Les infrastructures existantes dans les hôpitaux sont souvent mal situées dans les lieux de soins. Un lave-main bien loin des salles de consultation. L’alcool existant une semaine sur trois et une absence dans certains hôpitaux de « reminders ». 

Tableau 2 : Récapitulatif des infrastructures et ressources disponibles dans les hôpitaux du Bénin, 2018.

Légende : Les trois couleurs utilisées rappelant les feux tricolores signifient : 

Rouge = absence totale d’infrastructure
Orange = Intermittence disponibilité par moments (Nécessité d’amélioration)
Vert = infrastructure disponible chaque fois. 

Les défis des prochaines années 

• Primo, il s’agira de préparer et d’apprendre à préparer la solution hydro-alcoolique dans les hôpitaux pour au moins faciliter l’usage fréquent pendant des soins.

• Secundo, nous formerons les infirmiers et les membres des CLIN (Comité de Lutte contre les Infections Nosocomiales) sur la technique et l’importance de l’hygiène dans la réduction des IAS. En effet les CLIN existent dans tous ces hôpitaux mais ils n’ont pas toujours un plan d’action annuel validé et exécuté.  

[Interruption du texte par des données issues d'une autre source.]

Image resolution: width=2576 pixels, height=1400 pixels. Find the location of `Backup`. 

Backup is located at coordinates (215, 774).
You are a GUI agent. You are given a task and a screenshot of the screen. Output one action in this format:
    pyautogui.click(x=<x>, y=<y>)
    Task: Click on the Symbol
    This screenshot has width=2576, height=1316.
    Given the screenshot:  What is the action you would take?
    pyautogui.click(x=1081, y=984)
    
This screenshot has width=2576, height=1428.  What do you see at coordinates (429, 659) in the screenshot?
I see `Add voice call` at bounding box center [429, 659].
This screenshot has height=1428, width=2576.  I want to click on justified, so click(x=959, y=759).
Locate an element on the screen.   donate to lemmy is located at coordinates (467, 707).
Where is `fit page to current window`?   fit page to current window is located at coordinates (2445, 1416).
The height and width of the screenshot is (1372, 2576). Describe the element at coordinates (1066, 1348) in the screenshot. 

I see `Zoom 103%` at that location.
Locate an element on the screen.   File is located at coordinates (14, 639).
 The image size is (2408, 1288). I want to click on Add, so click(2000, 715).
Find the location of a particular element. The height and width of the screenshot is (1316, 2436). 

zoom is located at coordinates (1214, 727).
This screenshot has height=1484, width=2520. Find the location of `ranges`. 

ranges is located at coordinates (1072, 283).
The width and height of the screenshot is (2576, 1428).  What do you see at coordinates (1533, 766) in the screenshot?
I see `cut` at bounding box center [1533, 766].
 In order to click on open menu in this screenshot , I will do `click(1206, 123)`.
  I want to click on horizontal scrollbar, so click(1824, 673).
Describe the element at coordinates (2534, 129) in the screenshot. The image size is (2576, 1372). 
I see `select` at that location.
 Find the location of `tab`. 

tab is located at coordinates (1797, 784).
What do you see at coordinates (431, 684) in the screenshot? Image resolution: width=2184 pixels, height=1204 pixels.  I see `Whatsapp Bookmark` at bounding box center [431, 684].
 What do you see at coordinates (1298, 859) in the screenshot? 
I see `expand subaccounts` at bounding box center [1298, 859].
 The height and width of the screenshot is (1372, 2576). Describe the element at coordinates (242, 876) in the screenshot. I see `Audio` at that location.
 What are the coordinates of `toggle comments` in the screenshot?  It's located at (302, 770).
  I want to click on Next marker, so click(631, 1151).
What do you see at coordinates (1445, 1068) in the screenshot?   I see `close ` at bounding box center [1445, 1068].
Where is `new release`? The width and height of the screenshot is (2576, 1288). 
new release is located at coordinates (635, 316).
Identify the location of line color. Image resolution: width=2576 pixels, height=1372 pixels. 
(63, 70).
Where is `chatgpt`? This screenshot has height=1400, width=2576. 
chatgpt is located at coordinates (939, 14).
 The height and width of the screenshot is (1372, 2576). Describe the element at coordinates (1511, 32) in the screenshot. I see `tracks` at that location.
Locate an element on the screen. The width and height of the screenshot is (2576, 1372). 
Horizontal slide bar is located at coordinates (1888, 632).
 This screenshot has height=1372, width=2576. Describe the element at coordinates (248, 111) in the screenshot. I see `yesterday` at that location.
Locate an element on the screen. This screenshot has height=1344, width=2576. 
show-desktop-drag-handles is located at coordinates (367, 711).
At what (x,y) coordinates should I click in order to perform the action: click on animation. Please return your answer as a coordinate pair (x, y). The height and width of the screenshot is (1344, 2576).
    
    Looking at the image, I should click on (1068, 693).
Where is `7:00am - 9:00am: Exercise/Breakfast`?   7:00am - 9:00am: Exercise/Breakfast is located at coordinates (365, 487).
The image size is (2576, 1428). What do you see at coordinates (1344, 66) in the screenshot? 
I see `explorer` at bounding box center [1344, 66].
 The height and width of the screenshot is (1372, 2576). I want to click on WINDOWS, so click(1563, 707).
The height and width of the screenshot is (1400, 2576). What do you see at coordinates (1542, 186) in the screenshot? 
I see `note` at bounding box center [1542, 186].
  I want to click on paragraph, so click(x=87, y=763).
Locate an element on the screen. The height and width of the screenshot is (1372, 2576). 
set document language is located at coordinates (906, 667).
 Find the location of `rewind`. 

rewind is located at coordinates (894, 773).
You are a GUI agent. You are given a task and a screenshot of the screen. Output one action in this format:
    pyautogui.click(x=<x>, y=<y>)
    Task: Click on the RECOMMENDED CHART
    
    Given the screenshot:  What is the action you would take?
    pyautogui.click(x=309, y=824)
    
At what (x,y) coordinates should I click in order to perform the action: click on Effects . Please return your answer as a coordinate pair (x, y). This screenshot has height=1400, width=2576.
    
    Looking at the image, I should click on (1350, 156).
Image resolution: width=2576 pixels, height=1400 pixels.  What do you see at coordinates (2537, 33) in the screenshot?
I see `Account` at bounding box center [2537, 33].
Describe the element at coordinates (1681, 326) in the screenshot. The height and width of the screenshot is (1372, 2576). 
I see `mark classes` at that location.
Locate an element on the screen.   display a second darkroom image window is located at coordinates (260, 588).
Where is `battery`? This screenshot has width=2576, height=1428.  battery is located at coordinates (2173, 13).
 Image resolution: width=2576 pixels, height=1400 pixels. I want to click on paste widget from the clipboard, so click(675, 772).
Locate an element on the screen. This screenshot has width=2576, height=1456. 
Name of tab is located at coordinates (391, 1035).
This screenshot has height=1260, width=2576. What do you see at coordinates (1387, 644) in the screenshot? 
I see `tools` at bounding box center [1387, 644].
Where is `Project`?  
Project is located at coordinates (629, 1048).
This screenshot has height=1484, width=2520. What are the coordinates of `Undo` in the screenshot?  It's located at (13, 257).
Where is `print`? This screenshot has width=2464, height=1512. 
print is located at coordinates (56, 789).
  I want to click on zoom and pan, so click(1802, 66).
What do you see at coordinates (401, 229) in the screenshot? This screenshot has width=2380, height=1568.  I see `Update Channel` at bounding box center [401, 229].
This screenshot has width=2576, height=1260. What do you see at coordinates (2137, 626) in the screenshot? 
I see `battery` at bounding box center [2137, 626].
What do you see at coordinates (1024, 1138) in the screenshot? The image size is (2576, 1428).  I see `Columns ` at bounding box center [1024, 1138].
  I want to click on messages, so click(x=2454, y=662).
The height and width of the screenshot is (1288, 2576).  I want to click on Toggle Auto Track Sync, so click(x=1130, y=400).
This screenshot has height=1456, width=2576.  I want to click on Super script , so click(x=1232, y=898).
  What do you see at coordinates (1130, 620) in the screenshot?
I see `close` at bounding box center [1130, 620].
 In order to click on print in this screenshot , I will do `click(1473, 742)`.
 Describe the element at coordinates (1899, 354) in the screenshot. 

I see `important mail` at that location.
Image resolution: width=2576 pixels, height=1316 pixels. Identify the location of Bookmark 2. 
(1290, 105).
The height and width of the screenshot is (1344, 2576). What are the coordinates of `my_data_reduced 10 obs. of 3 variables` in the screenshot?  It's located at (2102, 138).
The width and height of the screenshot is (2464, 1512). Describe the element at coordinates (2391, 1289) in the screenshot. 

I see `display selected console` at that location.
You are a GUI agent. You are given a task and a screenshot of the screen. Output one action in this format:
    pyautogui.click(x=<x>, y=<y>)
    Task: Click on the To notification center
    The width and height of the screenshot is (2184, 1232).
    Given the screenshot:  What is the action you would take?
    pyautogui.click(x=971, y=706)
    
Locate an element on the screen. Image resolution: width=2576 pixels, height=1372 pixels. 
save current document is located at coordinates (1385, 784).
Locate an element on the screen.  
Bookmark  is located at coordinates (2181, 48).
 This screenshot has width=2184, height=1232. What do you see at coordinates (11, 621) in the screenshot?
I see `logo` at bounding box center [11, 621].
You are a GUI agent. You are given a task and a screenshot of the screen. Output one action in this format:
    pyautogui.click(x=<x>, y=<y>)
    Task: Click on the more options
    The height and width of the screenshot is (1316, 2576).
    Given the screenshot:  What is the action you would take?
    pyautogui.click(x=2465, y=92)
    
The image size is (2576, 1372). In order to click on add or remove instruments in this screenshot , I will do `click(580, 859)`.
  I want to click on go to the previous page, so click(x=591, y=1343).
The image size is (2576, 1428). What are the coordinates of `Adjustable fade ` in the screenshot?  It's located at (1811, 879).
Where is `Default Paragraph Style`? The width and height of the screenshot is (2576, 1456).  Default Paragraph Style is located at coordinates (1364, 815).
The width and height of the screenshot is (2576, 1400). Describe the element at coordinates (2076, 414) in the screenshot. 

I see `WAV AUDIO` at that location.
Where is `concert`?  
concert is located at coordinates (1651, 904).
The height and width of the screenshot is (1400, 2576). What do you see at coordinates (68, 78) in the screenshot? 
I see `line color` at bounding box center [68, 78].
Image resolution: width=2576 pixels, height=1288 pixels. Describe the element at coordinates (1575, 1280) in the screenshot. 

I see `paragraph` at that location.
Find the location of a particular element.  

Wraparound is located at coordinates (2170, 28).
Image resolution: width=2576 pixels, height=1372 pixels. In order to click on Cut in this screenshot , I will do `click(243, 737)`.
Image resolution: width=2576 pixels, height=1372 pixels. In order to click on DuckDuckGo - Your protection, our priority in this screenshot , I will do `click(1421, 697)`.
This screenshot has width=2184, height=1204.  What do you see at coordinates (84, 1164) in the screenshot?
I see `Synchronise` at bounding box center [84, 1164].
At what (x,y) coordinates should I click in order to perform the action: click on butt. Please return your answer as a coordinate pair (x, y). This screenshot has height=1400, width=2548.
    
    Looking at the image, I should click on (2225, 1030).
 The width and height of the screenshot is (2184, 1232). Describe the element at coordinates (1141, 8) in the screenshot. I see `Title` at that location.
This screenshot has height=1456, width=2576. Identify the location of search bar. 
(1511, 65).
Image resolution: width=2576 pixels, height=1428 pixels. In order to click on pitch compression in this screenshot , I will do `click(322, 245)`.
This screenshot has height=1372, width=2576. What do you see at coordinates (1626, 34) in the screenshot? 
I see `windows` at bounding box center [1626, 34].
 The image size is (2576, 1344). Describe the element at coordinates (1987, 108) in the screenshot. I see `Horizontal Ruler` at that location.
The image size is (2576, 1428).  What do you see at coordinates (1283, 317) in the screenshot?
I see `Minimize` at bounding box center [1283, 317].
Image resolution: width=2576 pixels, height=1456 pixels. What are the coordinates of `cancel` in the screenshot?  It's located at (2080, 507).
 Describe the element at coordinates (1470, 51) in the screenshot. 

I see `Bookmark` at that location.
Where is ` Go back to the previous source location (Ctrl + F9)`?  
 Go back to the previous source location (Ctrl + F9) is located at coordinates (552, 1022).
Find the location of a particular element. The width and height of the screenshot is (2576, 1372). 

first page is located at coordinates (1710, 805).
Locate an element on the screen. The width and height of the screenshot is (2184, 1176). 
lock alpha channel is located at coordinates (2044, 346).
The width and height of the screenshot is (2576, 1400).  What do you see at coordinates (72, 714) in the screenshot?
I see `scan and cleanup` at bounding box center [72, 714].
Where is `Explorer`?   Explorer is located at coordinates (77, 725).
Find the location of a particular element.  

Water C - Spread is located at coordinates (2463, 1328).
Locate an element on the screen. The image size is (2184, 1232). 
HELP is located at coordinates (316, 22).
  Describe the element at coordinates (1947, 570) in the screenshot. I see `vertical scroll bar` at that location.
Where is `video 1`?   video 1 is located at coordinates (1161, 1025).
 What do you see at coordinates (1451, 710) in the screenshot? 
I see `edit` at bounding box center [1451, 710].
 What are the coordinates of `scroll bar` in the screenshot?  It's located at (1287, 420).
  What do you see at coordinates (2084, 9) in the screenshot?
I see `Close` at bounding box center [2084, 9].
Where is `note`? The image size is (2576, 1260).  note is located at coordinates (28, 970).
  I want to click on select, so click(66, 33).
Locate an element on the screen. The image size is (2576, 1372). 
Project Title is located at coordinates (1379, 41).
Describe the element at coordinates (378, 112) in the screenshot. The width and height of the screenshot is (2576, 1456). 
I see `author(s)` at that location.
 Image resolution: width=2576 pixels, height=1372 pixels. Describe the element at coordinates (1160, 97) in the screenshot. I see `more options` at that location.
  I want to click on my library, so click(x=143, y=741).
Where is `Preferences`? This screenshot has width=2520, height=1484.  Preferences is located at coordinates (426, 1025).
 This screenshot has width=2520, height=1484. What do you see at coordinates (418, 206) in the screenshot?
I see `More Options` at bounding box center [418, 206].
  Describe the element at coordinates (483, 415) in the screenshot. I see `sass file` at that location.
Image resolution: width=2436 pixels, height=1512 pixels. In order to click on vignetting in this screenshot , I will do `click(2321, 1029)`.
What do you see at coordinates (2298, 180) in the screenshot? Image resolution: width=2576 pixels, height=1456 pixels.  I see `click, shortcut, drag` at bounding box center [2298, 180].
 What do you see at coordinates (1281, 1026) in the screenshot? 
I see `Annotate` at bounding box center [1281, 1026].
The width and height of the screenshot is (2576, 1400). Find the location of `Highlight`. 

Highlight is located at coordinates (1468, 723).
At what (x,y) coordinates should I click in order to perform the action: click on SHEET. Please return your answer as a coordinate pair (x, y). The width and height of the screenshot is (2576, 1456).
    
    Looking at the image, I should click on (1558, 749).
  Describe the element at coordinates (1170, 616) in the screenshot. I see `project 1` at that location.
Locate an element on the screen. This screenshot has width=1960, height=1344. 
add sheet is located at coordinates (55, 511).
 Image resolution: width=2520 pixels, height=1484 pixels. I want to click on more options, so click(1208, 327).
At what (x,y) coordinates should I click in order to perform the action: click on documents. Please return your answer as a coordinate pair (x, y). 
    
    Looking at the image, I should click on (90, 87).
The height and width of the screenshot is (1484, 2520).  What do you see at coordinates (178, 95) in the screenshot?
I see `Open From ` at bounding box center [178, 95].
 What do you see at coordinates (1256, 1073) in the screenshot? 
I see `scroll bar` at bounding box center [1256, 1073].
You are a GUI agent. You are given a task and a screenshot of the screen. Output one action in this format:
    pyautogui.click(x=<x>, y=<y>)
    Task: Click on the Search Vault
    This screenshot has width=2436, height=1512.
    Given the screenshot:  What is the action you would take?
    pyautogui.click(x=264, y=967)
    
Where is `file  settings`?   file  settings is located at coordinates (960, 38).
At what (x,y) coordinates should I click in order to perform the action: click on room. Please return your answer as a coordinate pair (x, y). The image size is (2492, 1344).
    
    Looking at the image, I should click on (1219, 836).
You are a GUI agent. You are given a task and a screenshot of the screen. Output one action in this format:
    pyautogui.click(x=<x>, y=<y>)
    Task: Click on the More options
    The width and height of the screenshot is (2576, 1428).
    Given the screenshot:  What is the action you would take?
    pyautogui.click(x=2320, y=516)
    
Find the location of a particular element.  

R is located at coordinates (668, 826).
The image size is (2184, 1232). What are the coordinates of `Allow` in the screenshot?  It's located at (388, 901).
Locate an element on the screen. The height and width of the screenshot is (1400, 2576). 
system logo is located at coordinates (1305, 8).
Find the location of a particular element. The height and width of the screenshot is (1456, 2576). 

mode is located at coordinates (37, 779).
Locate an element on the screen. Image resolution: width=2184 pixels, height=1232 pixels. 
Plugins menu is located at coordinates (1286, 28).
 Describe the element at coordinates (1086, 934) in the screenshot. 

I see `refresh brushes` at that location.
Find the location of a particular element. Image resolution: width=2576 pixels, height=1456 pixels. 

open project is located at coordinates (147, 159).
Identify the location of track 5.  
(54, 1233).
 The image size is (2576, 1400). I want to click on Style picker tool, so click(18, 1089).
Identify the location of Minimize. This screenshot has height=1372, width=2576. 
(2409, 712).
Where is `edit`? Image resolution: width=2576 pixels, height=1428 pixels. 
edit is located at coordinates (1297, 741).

• Tertio, nous allons réaliser et implémenter différents supports (affiches, poster, flyers). Les acteurs de soins des hôpitaux aideront à vulgariser les affiches dans les salles de pansement et d’hospitalisation. 

• Quarto, il nous faut mettre le patient et les visiteurs au cœur de l’hygiène des mains. Certains l’ont fait avec succès(5). De petites pancartes avec des émoticônes placées dans les couloirs de l’hôpital par des patients avec des phrases incitatives telles que : « N’oubliez pas de vous laver les mains», « Êtes-vous sûrs que vos gants sont propres ? », « Lavez-vos mains, protégez-nous ». Enfin les divers services et le ministère de la santé seront totalement impliqués dans ces divers processus pour nous aider à relever le défi « Clean your hands save lives » au Bénin. 

Bibliographie 

1. Allegranzi B, Pittet D. Role of hand hygiene in healthcare-associated infection prevention. Journal of Hospital Infection. 2009;73(4):305-15.